Exercise: Your job is to return every line in the data holding the string "handle".

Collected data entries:
+++

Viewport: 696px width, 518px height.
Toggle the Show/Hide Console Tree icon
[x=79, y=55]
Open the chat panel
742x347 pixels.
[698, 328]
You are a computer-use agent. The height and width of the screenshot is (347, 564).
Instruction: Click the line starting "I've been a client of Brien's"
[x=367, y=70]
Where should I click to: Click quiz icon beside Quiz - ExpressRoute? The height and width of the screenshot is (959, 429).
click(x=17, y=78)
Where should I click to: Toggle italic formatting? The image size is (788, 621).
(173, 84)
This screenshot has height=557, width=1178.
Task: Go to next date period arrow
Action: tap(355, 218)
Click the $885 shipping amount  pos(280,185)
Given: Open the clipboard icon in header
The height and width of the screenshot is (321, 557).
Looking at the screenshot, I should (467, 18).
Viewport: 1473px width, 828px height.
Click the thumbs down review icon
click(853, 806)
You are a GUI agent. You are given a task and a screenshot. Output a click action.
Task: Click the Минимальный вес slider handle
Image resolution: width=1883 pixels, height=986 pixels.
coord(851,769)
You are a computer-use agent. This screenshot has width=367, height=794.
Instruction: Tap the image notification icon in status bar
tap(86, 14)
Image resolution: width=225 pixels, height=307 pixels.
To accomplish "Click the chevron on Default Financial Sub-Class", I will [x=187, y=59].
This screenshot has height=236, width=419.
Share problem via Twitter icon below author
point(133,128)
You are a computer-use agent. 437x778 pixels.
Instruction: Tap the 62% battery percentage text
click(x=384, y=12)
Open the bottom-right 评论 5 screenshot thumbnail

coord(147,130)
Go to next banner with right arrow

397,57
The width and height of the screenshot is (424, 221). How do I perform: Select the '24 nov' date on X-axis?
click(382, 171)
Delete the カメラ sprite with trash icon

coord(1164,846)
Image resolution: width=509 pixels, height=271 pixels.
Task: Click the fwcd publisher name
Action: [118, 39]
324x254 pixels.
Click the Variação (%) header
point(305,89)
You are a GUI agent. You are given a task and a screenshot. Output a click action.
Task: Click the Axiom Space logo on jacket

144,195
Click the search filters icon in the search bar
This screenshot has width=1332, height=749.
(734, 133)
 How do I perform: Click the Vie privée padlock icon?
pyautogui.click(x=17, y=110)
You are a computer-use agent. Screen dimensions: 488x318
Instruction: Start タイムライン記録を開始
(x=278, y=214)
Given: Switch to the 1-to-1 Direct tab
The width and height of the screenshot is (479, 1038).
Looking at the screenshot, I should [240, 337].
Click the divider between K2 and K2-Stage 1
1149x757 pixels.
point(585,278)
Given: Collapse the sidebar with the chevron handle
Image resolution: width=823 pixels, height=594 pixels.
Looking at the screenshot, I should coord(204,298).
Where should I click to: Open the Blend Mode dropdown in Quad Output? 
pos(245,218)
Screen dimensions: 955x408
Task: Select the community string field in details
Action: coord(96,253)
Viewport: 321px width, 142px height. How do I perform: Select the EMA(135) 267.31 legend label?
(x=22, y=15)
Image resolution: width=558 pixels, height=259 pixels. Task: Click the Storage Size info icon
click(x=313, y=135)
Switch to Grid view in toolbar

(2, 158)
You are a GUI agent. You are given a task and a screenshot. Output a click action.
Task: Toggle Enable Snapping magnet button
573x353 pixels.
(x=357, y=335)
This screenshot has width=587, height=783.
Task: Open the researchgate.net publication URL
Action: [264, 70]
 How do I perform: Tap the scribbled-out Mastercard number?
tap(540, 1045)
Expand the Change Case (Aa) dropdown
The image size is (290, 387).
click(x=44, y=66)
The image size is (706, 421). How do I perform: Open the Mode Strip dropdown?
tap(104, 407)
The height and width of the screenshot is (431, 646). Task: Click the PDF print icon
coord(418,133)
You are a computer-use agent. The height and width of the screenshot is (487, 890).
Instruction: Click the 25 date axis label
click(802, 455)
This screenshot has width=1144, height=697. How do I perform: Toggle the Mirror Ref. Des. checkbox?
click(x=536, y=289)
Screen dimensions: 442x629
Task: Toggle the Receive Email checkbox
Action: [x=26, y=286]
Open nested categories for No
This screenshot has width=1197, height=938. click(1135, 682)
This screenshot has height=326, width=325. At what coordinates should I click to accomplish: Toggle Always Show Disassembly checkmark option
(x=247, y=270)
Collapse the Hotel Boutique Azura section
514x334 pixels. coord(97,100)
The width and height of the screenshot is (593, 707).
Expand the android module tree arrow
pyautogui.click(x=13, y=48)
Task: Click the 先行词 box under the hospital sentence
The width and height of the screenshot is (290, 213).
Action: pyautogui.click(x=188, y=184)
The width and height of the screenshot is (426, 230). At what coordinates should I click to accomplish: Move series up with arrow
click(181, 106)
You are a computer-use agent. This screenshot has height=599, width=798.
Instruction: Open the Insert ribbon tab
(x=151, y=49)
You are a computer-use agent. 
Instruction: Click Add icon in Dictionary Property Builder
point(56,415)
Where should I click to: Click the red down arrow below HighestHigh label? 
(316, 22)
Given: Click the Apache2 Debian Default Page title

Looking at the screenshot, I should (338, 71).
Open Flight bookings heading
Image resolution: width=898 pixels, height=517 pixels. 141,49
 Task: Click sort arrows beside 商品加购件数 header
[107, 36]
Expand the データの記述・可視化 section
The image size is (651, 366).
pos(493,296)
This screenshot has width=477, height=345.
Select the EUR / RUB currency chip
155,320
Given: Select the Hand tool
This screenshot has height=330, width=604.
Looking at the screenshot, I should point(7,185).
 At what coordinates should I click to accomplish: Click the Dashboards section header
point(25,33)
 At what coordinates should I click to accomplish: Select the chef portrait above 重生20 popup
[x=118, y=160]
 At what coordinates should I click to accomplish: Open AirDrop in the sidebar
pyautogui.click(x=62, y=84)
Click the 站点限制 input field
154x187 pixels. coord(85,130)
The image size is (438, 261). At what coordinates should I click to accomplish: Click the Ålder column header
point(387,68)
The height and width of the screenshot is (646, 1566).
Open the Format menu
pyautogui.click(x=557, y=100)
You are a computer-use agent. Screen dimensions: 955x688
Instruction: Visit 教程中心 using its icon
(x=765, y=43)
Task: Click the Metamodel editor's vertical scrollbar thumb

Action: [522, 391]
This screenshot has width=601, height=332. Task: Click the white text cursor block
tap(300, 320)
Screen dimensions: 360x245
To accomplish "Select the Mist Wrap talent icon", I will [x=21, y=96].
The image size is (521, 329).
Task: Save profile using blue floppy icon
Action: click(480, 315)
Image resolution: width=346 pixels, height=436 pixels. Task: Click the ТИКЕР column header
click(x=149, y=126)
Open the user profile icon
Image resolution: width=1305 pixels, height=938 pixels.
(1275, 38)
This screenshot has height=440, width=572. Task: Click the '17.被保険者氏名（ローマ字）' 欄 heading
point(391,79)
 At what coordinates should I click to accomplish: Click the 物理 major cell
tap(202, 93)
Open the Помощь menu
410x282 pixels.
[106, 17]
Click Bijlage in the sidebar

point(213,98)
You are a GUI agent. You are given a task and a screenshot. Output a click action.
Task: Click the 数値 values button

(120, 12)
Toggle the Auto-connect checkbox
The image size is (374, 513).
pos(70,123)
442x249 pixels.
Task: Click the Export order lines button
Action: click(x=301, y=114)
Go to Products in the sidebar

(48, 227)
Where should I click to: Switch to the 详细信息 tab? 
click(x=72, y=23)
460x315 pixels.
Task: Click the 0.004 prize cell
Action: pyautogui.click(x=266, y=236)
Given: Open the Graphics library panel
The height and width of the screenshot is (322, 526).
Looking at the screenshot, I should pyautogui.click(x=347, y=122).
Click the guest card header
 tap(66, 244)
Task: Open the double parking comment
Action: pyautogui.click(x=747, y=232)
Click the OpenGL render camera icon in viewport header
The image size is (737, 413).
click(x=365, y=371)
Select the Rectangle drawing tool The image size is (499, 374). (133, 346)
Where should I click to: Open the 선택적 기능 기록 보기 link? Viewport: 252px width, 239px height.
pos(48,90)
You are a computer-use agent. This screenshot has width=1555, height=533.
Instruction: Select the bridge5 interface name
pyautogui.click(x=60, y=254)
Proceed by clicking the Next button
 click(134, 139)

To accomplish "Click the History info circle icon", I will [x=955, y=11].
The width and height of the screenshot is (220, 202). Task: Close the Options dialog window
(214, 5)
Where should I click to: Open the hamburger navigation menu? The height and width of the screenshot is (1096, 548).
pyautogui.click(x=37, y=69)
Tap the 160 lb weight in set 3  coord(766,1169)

+++

Exercise answer:
Task: Click the Минимальный вес slider handle
Given: Collapse the sidebar with the chevron handle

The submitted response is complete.